Fire Lookout Celebrates Half-Century of Service

After 50 years on the job, fire lookout Wayne Pease is not yet ready to give up his corner office. That’s because his is not just any corner office. His comes with a view that even the most power-hungry executive might envy: 360 degrees of mountainous northern California national forest. Pease, who has spent 30 of his 50 years at Mount Hough on the Plumas National Forest (PNF), says that when he returns each season the view still takes his breath away. “I never get tired of it,” says the 73-year-old.

For five decades, Pease has been the eyes of the Forest Service, spotting and reporting smoke or any other warning sign of wildfire. Few have been on the job as long. No official record exists for the longest-serving lookout, says Dave Bula of the Forest Fire Lookout Association (FFLA). His group could name just two people whose service was on par with Pease’s.
After all these years, Pease continues to find the work satisfying. “I still really like being able to spot a smoke,” he says. “It’s an adrenaline rush.”

But he harbors no romantic notions about his job. “You have to like washing windows.”

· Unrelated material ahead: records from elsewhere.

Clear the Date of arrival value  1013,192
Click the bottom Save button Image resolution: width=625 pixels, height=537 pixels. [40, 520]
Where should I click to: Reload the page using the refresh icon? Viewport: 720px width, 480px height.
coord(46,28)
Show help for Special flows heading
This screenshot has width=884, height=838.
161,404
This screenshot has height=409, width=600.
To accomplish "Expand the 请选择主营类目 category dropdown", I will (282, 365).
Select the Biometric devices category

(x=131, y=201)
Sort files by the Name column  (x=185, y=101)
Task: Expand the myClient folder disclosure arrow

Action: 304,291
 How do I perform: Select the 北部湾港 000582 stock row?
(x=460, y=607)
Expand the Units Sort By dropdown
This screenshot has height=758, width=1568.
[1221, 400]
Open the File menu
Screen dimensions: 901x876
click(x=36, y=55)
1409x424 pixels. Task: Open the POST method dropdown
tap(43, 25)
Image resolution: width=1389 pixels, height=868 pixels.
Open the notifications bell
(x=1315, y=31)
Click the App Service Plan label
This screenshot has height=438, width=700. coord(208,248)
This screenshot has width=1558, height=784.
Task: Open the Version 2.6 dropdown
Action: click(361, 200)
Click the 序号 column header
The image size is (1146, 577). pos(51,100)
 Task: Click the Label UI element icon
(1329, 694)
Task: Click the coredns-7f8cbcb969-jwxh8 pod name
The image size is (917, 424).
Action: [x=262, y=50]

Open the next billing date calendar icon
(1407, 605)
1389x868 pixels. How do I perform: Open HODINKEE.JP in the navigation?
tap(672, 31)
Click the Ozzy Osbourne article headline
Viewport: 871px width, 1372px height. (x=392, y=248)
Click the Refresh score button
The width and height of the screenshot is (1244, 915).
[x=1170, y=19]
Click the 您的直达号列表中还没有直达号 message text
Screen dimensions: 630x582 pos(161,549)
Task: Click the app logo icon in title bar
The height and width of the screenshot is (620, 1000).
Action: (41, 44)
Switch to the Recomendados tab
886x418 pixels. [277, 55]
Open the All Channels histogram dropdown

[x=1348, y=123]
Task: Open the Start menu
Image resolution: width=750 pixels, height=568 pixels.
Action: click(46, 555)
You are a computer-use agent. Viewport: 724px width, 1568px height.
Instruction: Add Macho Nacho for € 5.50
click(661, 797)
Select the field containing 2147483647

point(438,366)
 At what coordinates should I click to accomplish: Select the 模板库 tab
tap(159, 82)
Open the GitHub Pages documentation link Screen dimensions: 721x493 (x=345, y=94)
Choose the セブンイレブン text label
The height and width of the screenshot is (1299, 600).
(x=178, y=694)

Pease is matter-of-fact about the occupational hazards. Over the years his towers have been hit by lightning “dozens of times. The first time, I swear I levitated,” he says. Although he has never had to evacuate, some of his former posts have burned. At Mount Hough, he figures he would jump in nearby Crystal Lake if it came to that.

Pease believes he was destined to be a lookout. When he was 11, his family took a cross-country trip and stopped at what is now Pinnacles National Park in central California, where he hiked to a lookout on North Chalone Peak. He recalls thinking, “This is pretty neat.”

By his early twenties, Pease knew he wanted to work as a lookout. Landing his first job, at Bunker Hill on the El Dorado National Forest near Lake Tahoe, was a matter of luck. “The guy they hired didn’t show up, so I got the job,” Pease says.

Very remote, Bunker Hill had no telephone, no electricity and no visitors. During fire season, May through October, Pease worked 12 hours a day, seven days a week, for $1.95 an hour. He says he “went down the mountain maybe once” that summer. It was a tough assignment, but he can laugh about it now. “It’s hard when you’re young and lonely!”

Much about the job has changed since then. Today he works eight hours a day, 10 days on and four days off. He has electricity, a cell phone and wifi. He spends his time off in Chico, a two-hour drive away. “At some point the loneliness disappeared,” Pease says. “It is so alleviated by the technology.” He has more creature comforts, too. His “bucket shower” is a thing of the past thanks to a new tank that delivers enough water for a proper, if low-flow, shower. He still has an outhouse, though.

The same technology that allows him to stay connected has also changed fire detection strategies. Thousands of lookouts once dotted the country. Beginning in the 1970s, advances in firefighting technology led to a decline in lookout use. Now, high-definition cameras, microwave wireless links and telecommunications equipment are sometimes used in place of or to complement staffed lookouts. Budget concerns and redundancy drove reductions in look-outs back then as well; many look-outs were simply closed because they had over overlapping coverage. California has 58 staffed lookouts on 13 national forests today, according to the Forest Service.

Pease continues to stand by the work he does, saying, “even the best technology can’t beat human eyes that know the terrain. “We saved a lot of houses,” he says of the time earlier in his career at Stateline and Angora lookouts near Lake Tahoe.

Proud as he is of his work, he acknowledges that in many ways the seasonal job has not been “practical.” But it has allowed him to live the life he wanted by giving him the time and freedom to pursue his creative and intellectual interests. “I wanted the job to write,” he says. Over the years he has earned a degree in English, written poetry, organized readings and produced plays. The off-season has been his time to travel. His destinations have included Asia and Australia, but his favorite place is Europe for its art museums. Today, his passion is photography. He maintains a website (www.pbase.com/wwp) with hundreds of his pictures.

His tenure has also given him a deep respect for the forests he protects. “That first summer at Bunker Hill was magical,” Pease remembers. “I have enjoyed being more participatory with nature.”  

Looking back on his half-century of service, Pease says, “I don’t have any regrets. Things speeded by so fast. I was always focused on the next thing.”

Pease is being celebrated this Saturday, August 17 at the Plumas-Sierra County Fair. Fair goers are invited to stop by Mt. Ingalls Look-out at 2:00 o’clock, meet Pease and enjoy cake and story-telling.